• Data for processing
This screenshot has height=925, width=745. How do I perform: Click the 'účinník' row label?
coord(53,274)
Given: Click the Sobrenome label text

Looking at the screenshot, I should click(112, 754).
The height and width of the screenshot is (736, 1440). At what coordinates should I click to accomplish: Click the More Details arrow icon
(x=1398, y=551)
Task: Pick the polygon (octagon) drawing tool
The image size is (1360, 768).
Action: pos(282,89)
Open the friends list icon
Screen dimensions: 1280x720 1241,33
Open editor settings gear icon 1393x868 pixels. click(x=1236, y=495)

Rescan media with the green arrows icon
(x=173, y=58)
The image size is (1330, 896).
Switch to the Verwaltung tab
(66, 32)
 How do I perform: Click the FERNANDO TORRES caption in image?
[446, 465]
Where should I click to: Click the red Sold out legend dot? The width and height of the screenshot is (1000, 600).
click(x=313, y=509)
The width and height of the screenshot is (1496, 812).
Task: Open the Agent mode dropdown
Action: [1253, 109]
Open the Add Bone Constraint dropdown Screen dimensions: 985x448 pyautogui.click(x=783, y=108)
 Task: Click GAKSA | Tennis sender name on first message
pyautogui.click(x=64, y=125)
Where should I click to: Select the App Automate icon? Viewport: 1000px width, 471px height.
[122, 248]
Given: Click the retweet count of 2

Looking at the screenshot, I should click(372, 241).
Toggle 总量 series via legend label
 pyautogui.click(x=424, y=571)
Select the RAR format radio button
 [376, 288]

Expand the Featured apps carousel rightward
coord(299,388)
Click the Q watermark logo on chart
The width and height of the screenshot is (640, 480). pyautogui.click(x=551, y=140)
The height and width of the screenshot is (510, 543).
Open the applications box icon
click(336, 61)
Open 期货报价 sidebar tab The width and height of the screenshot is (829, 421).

• What you need to do
Rewrite the part of the lines above that opens with the line containing "Expand the Featured apps carousel rightward" and runs through the last line as a Markdown table with the columns Row and Line. Give each line its row number, and leave out blank lines.

• Solution for this problem
| Row | Line |
|---|---|
| 1 | Expand the Featured apps carousel rightward |
| 2 | coord(299,388) |
| 3 | Click the Q watermark logo on chart |
| 4 | The width and height of the screenshot is (640, 480). pyautogui.click(x=551, y=140) |
| 5 | The height and width of the screenshot is (510, 543). |
| 6 | Open the applications box icon |
| 7 | click(336, 61) |
| 8 | Open 期货报价 sidebar tab The width and height of the screenshot is (829, 421). |